And manufacturers can now operate without special permits or without being hampered by closed-loop conditions.
But a few reliable sources said that the city’s reopening would not be “the same as turning on the lights”.
It will take weeks, if not months, to come back to anything considered normal for the industrial output volumes, and then the shipping container volumes.
Shanghai would remain a “high-risk area, with limitations and controls for trucks to get in and out of the city,” thereby keeping a cap on available trucking capacity, which has been the biggest logistical challenge throughout the crisis.
Ocean carrier schedules will gradually return to normal in June. However, with all factories re-opened, the volumes are expected to increase gradually, especially from the middle of June onward.
As for airfreight, the export volume will build up very quickly, and the market will become very dynamic in June.
Indeed, common sentiment has been that a sudden glut of cargo would flood the market post-lockdown, as factories play production catch-up.
For example, the Chief representative at the Delegation of German Industry and Commerce in Shanghai, noted on social media: “For the value chains to be fully restored to a pre-lockdown level, it will still take some more weeks for sure.
We can also expect increased congestion on the port, as with the weeks coming, all companies want to ship their goods out as well as receive their goods, all at the same time.
Uncertainty remains high as no one knows if this could repeat any time, as soon as a new wave hits China.
Furthermore, the latest Shanghai port data from FourKites shows the so-called bullwhip effect is yet to materialize.
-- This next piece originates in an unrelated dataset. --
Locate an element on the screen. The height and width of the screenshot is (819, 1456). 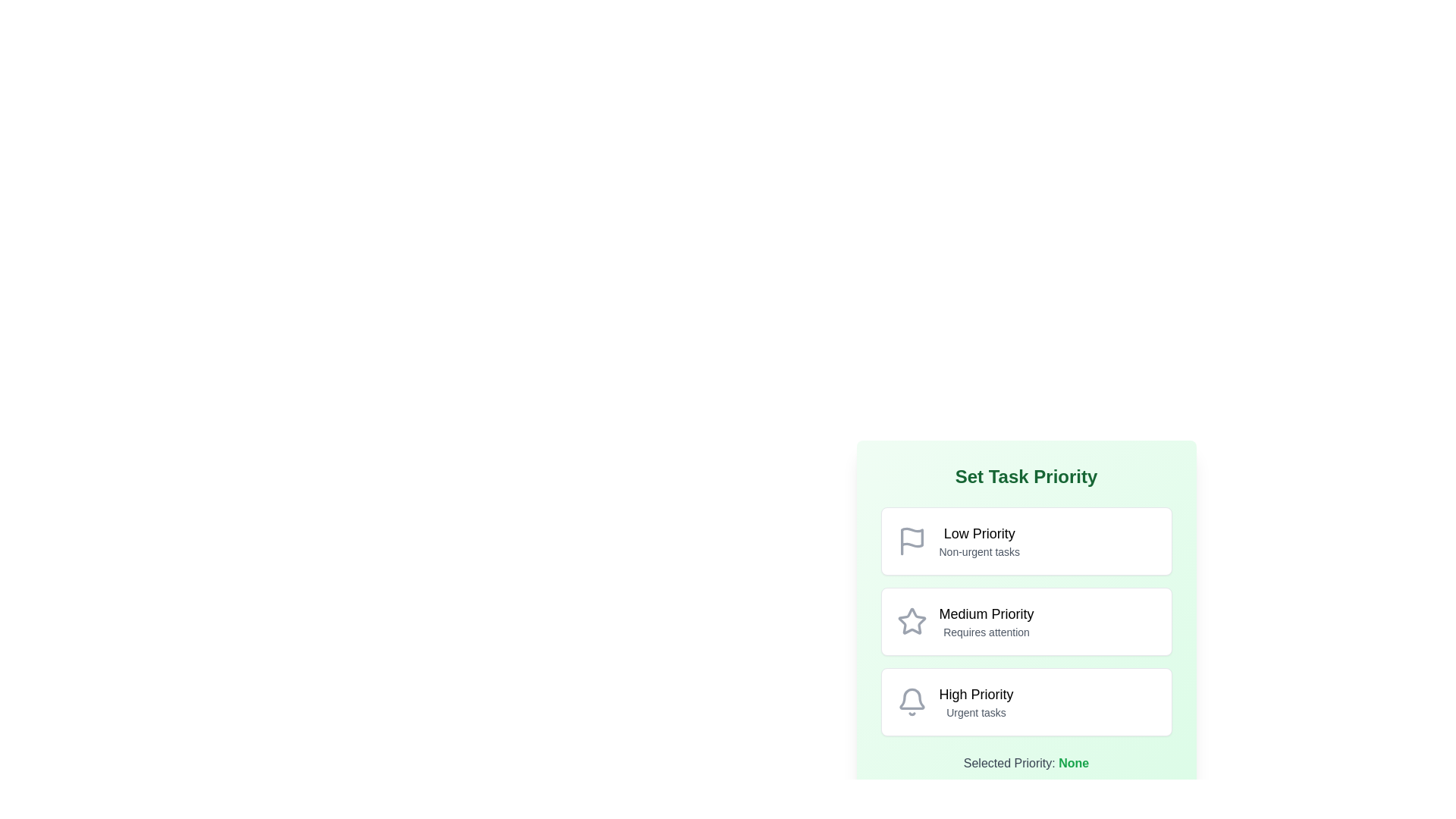
text from the medium priority label located above 'Requires attention' in the task priority section is located at coordinates (986, 614).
It said throughput decreased over the past week, with the 14-day average ocean shipment volume down 17% when compared to 12 March, when the lockdown began.
When Shanghai shut down, other Chinese ports picked up some of that volume. It is unlikely that there is a massive backlog of cargo waiting to depart and, instead, we will see a quick spike in volume, but it will quickly return to normal levels.
Already, companies [in the west] have been carrying extra inventory to brace for ongoing and future disruptions. As publicly traded companies release quarterly earnings, this will be noticeable within their inventory costs for Q2.
Order volumes will have a longer lag than usual, given this approach to have more inventory on hand now to fulfill orders that will occur in the near term. This is driven by Shanghai, inflation, the US west coast labour agreement and companies getting into peak summer seasons.